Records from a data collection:
Start of Block

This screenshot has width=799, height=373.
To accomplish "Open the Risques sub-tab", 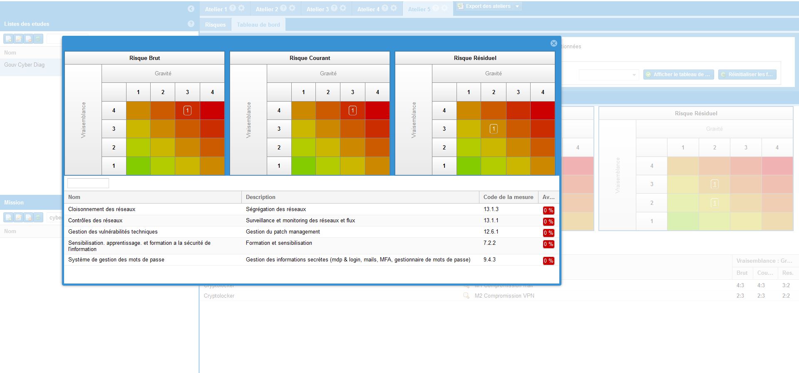I will 215,25.
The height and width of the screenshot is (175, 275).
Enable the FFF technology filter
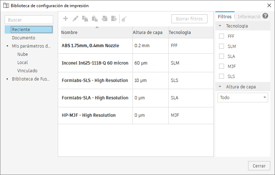point(222,36)
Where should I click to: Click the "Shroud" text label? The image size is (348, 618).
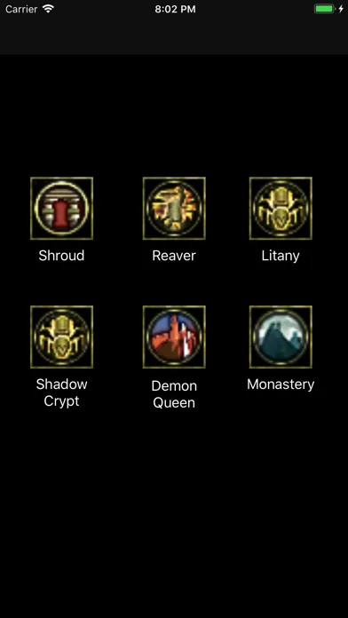(x=61, y=256)
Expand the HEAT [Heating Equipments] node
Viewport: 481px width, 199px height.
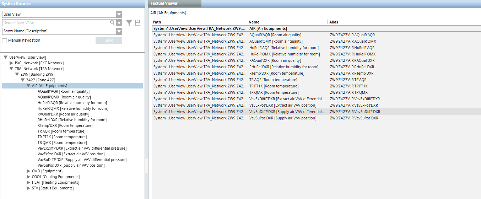[x=28, y=182]
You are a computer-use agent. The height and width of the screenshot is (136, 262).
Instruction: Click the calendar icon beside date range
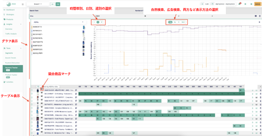(x=212, y=4)
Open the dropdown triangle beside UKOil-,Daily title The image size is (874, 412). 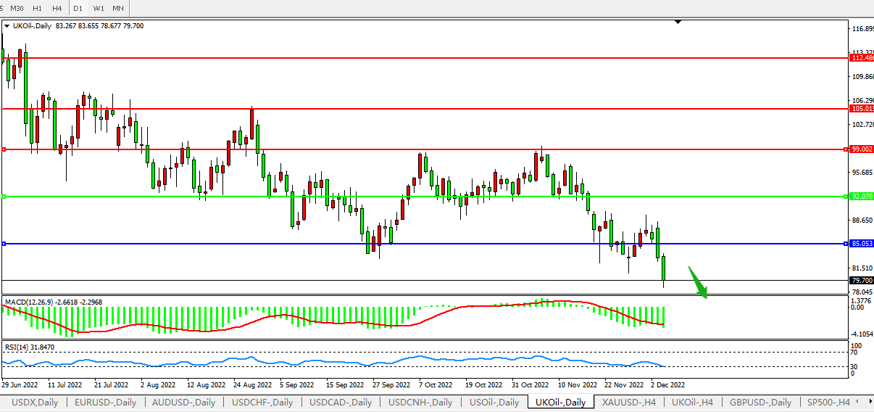pyautogui.click(x=7, y=26)
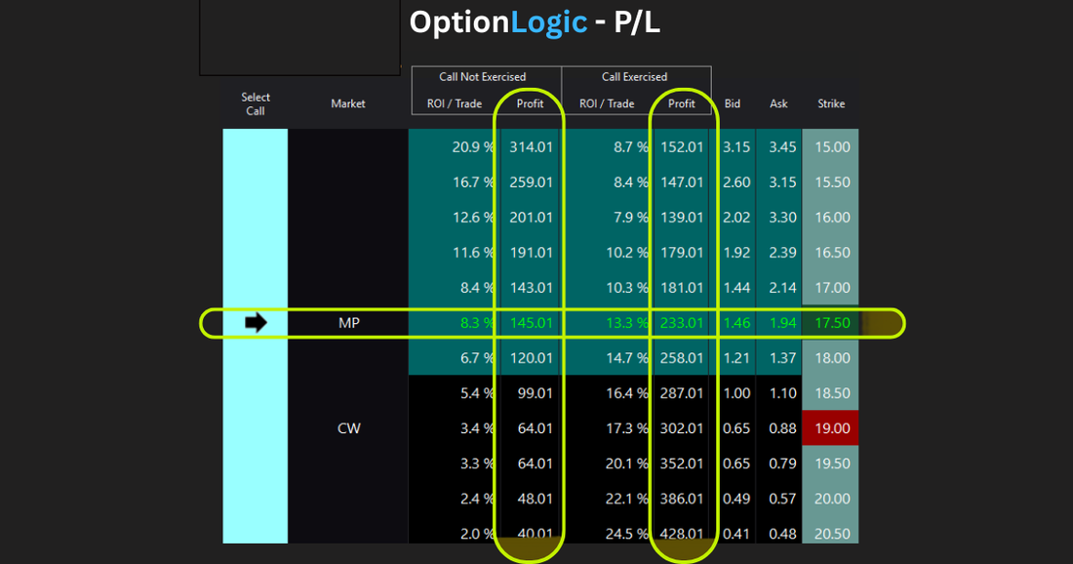
Task: Click the 1.46 green bid value
Action: (x=736, y=323)
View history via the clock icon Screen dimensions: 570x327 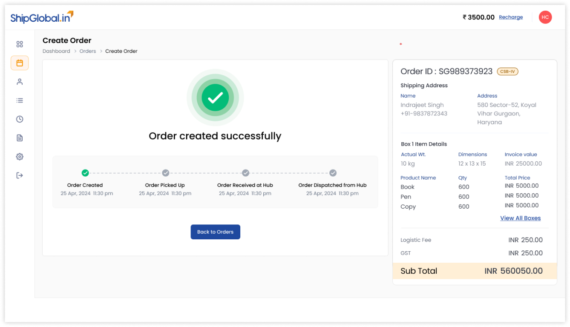20,119
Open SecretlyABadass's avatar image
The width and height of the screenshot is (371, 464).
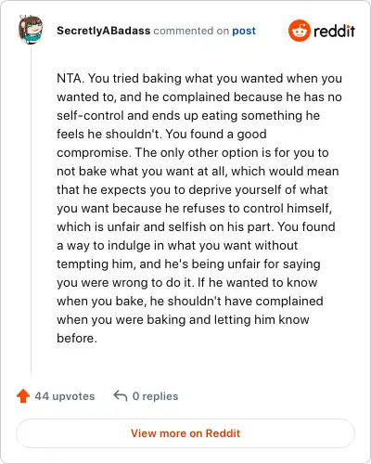(x=31, y=30)
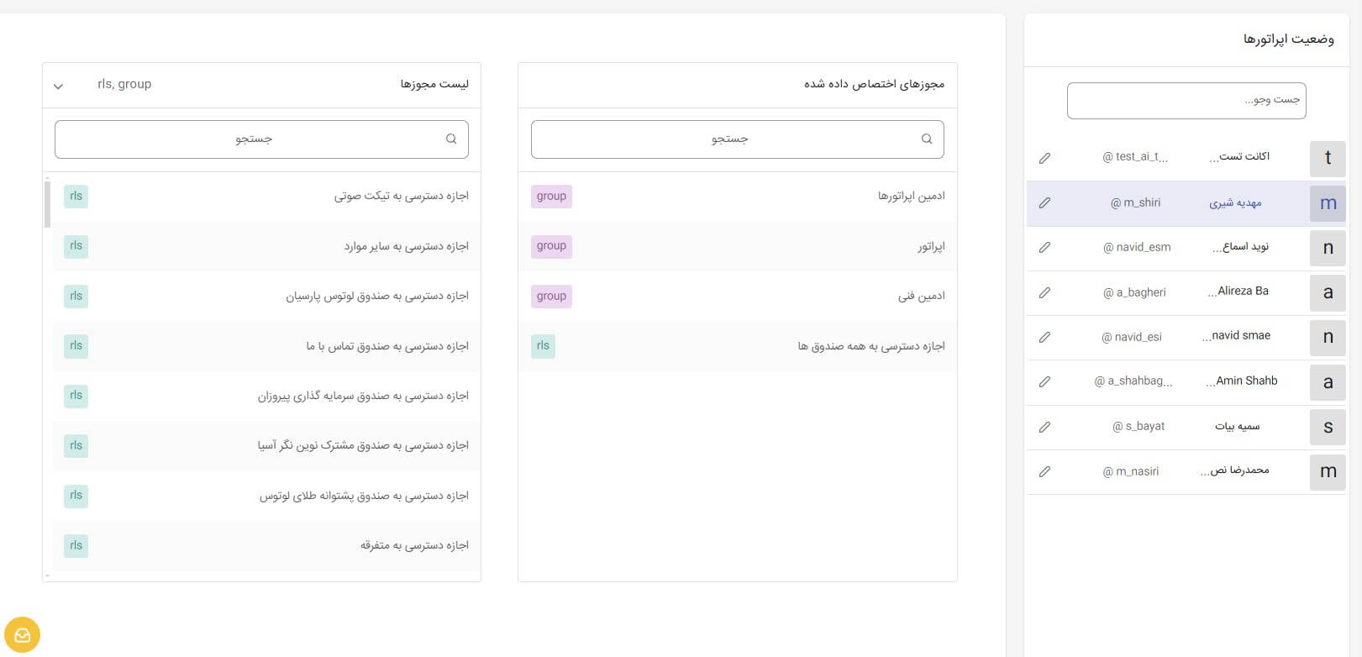Click the group tag next to اپراتور
1362x657 pixels.
coord(551,246)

End of Block

TASK DETAILS:
Using the data above, give again exactly the lines starting at the one holding "Where should I" and ending at the one holding "You are a computer-use", inclusive, and nothing more. Omit the pictures.

SOLUTION TO THIS TASK:
Where should I click to: Click the "Shroud" text label? The image size is (348, 618).
(x=61, y=256)
Expand the HEAT [Heating Equipments] node
Viewport: 481px width, 199px height.
[x=28, y=182]
You are a computer-use agent. The height and width of the screenshot is (136, 262).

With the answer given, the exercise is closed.